GOAL OF THE EXERCISE >> Which of the lines below include "Electric"? Each one should be copied out.

Pixel coordinate grounding data:

* * * * * * *

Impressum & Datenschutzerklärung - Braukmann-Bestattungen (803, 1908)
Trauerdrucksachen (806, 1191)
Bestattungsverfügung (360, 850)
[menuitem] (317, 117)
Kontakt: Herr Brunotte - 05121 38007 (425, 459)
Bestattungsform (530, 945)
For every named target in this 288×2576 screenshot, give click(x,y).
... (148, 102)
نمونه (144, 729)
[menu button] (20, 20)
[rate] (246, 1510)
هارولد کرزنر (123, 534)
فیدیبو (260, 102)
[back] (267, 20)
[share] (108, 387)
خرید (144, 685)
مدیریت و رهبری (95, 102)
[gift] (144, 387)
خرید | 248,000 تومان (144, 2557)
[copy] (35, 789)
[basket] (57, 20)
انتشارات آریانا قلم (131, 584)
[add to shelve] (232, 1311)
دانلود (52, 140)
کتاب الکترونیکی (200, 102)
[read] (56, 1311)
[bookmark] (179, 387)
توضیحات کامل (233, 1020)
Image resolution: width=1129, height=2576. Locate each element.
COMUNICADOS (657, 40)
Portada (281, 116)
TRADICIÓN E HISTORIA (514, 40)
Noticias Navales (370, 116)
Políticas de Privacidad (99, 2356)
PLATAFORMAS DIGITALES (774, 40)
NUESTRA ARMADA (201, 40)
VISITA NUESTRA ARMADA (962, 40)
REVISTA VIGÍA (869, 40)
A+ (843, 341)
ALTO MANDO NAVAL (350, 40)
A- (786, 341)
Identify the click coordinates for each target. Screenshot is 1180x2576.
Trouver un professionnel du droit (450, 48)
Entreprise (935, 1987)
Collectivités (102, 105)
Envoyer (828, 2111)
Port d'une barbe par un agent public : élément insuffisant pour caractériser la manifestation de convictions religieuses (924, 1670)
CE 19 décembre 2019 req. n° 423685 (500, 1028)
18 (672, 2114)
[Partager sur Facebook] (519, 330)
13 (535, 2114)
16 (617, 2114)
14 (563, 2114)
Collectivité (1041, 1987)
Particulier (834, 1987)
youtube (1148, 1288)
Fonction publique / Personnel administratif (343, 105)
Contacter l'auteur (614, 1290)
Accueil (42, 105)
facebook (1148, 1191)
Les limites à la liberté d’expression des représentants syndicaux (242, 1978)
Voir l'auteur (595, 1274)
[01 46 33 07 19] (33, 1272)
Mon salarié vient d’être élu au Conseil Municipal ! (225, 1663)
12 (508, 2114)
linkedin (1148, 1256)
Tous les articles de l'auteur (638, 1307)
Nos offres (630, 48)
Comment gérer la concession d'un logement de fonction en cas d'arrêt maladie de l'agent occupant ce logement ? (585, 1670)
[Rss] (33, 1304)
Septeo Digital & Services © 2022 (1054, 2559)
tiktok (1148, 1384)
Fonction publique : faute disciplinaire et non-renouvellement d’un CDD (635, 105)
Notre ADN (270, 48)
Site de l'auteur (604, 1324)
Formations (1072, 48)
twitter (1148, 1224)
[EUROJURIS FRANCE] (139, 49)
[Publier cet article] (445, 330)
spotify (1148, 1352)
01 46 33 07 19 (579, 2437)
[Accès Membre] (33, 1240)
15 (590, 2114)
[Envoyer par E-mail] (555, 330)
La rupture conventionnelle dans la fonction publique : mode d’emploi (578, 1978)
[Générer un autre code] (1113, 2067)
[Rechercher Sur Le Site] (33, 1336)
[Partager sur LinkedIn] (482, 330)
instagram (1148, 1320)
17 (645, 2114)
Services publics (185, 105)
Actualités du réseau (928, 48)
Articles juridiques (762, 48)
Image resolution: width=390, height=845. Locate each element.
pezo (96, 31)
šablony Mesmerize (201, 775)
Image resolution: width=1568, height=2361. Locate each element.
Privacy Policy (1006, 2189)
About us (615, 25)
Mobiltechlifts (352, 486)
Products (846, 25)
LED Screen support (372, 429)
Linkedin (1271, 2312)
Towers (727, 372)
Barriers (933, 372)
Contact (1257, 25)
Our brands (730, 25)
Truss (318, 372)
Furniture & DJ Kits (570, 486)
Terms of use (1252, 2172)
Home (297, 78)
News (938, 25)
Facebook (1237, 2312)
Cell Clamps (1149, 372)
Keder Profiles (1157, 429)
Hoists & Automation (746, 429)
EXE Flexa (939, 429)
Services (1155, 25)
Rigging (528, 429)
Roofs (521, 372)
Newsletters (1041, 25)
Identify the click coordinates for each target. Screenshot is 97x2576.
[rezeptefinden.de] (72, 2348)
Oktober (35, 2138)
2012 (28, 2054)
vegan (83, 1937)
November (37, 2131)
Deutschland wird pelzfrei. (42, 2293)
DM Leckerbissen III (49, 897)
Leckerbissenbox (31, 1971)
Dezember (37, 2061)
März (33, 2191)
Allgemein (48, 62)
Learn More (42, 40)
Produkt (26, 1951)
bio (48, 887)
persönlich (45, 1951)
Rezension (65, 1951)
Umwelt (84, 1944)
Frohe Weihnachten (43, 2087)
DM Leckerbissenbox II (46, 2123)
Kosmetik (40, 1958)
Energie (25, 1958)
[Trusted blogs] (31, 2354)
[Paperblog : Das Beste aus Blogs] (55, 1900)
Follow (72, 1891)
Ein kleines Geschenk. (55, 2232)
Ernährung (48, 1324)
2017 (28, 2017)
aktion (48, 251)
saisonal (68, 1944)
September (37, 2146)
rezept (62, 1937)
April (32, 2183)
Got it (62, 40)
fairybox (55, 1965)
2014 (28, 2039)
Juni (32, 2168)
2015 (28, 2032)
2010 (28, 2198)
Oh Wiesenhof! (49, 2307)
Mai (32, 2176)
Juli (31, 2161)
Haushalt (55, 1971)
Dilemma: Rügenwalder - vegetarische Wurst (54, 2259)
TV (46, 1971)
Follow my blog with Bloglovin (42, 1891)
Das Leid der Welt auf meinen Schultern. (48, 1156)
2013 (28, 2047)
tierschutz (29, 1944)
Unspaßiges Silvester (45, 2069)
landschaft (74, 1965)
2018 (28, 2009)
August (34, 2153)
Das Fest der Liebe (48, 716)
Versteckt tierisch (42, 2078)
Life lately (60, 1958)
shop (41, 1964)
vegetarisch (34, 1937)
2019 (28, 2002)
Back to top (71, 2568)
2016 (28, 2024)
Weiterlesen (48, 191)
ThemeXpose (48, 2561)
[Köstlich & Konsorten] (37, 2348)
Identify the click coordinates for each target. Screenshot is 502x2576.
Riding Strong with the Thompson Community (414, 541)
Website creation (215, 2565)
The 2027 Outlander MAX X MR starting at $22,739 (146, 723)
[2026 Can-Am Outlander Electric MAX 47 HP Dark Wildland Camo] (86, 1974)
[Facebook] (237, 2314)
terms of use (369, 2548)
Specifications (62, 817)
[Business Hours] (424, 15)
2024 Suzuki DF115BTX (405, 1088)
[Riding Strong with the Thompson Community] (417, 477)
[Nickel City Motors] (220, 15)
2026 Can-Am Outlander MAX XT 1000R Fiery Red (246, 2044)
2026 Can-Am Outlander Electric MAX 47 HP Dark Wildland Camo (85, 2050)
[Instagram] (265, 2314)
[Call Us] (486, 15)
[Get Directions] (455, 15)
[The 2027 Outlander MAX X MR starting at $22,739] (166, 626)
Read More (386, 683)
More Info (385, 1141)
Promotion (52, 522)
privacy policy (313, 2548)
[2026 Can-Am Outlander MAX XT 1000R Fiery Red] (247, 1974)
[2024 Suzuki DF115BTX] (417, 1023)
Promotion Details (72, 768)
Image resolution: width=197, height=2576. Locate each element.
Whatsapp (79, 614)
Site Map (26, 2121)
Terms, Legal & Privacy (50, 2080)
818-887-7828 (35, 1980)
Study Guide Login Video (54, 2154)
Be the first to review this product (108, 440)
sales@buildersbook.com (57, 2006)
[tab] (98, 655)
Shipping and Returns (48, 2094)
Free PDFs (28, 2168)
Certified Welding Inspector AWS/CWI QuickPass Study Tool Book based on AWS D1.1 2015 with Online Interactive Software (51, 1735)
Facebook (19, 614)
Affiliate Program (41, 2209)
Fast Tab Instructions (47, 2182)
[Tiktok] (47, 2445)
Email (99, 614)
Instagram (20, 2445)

* * * * * * *

ANSWER SPACE >>
[2026 Can-Am Outlander Electric MAX 47 HP Dark Wildland Camo] (86, 1974)
2026 Can-Am Outlander Electric MAX 47 HP Dark Wildland Camo (85, 2050)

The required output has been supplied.